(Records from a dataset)
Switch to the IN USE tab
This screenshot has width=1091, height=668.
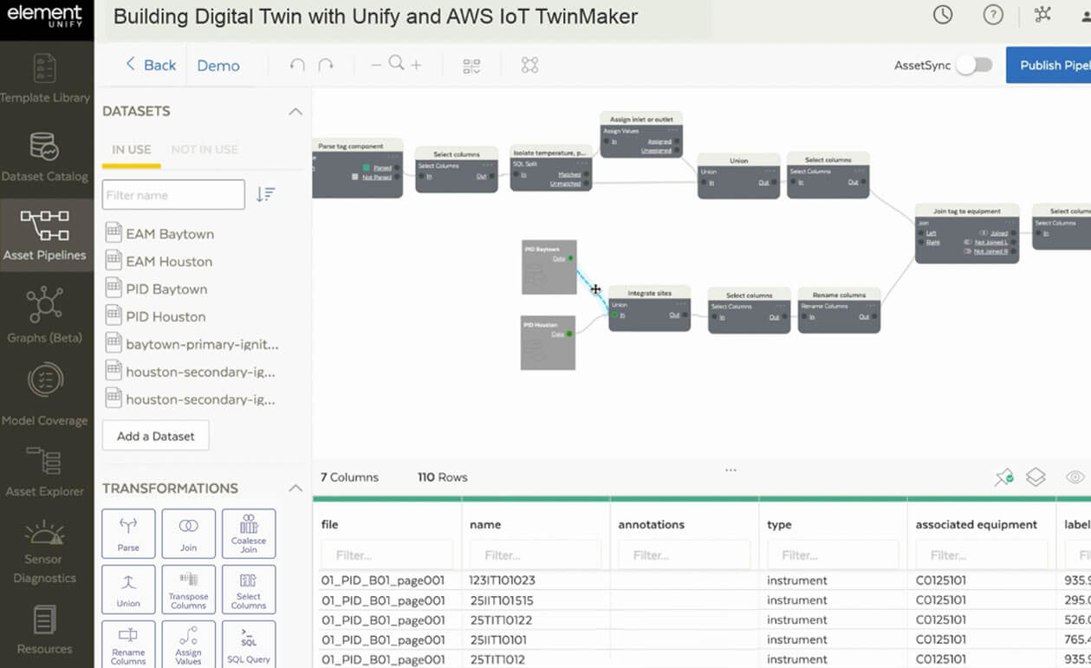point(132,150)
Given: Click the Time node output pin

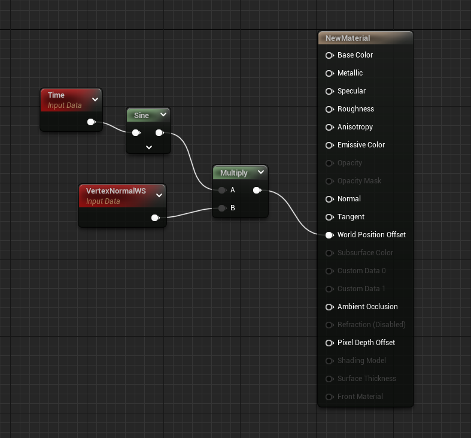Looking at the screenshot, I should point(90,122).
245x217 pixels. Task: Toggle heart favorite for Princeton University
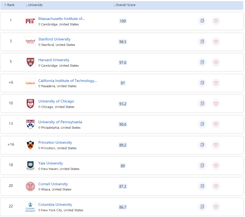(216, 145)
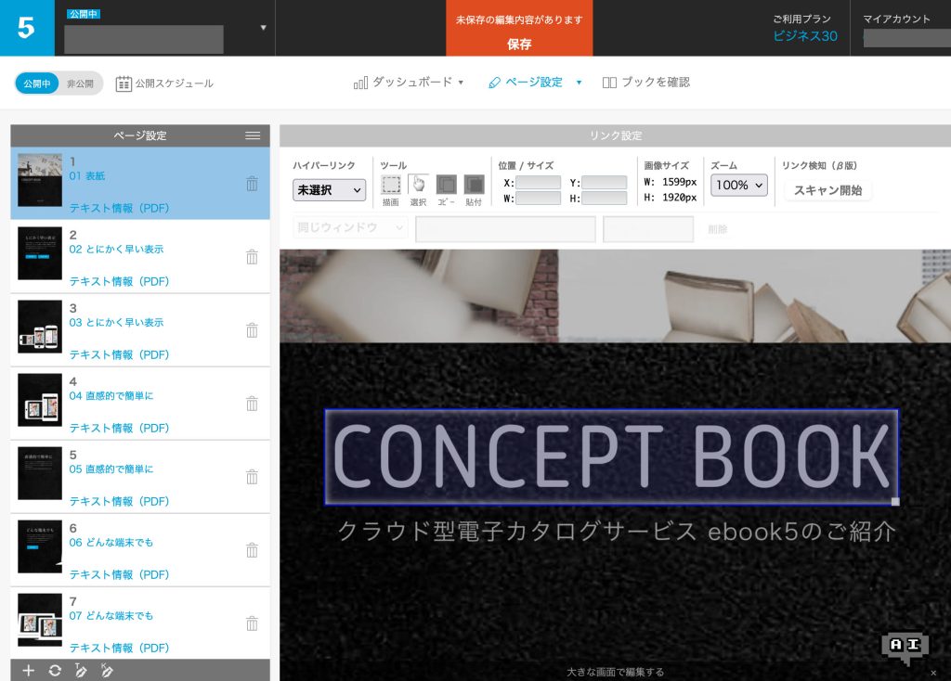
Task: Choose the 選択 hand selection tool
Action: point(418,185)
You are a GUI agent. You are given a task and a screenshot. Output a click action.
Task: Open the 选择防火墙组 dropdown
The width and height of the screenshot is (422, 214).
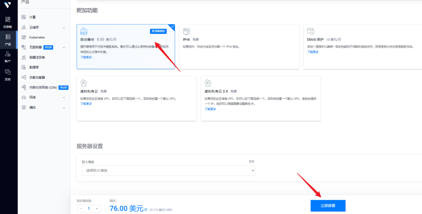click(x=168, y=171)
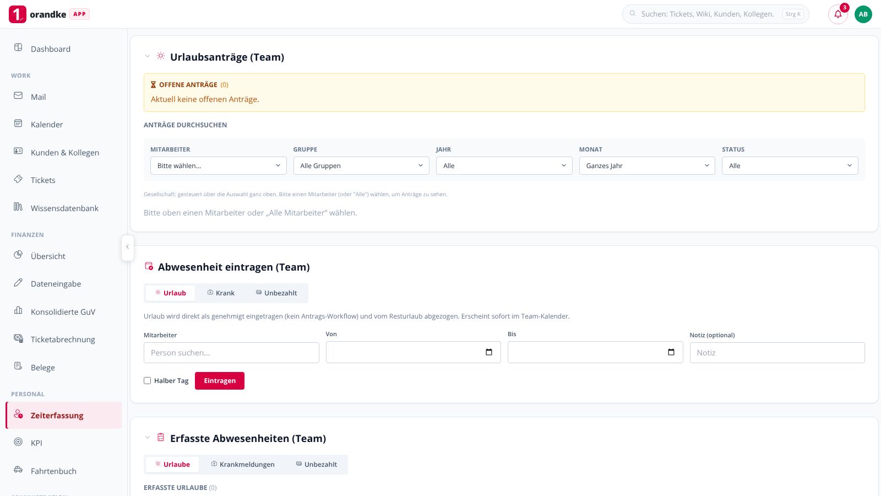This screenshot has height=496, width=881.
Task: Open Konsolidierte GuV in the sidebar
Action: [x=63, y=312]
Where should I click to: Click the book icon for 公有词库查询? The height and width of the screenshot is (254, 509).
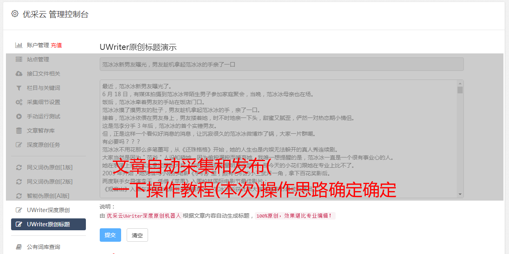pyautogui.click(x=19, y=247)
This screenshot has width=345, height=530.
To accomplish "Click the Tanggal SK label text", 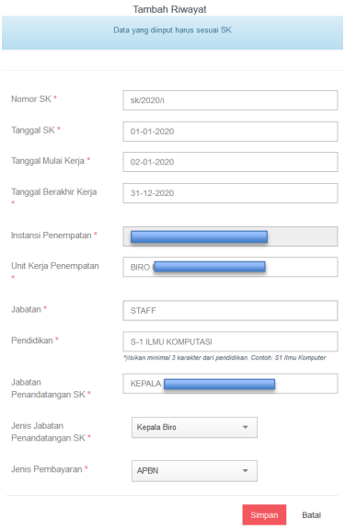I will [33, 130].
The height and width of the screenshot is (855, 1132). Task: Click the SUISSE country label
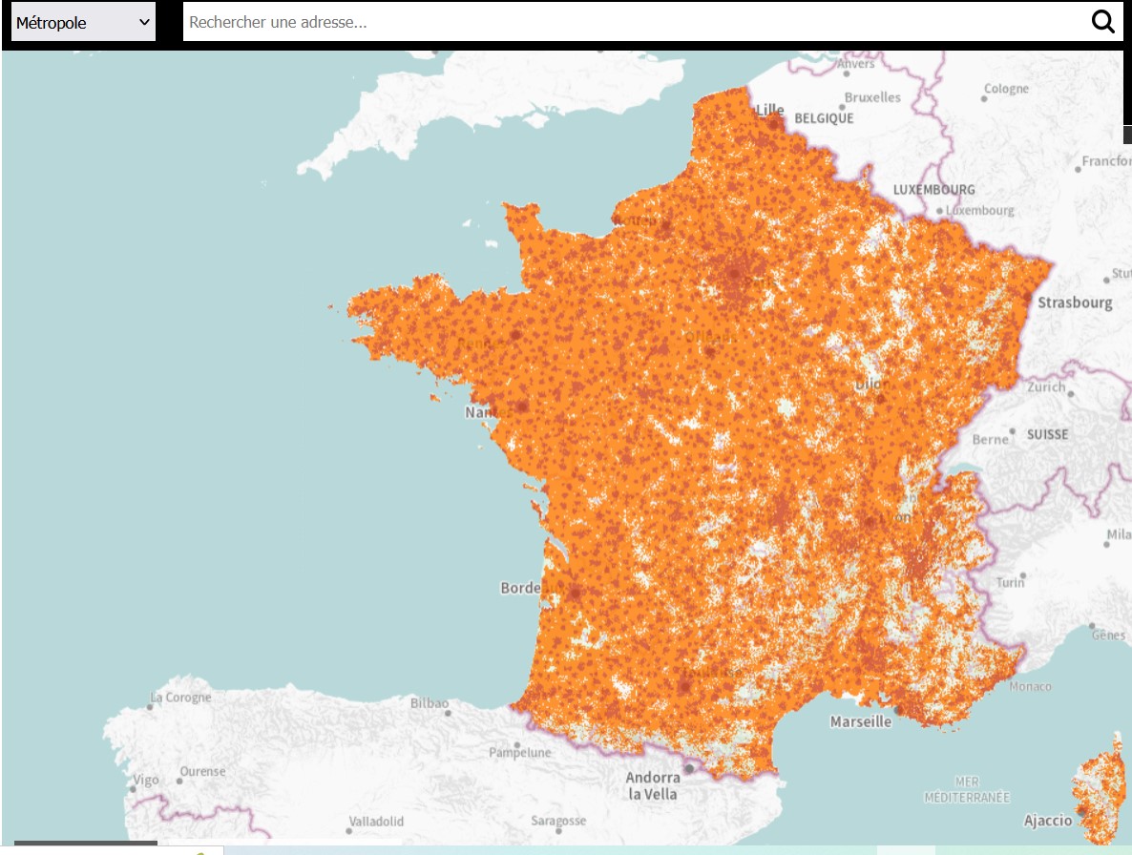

What you will do =
Copy the lines above exactly, starting at the one with "The width and" and ending at the one with "This screenshot has width=345, height=530.", both included. Leave out any pictures and add nothing else.

Answer space =
The width and height of the screenshot is (422, 214).
click(x=168, y=171)
This screenshot has height=496, width=881.
Task: Open Konsolidierte GuV in the sidebar
Action: [x=63, y=312]
Where should I click to: Click the book icon for 公有词库查询? The height and width of the screenshot is (254, 509).
pyautogui.click(x=19, y=247)
This screenshot has width=345, height=530.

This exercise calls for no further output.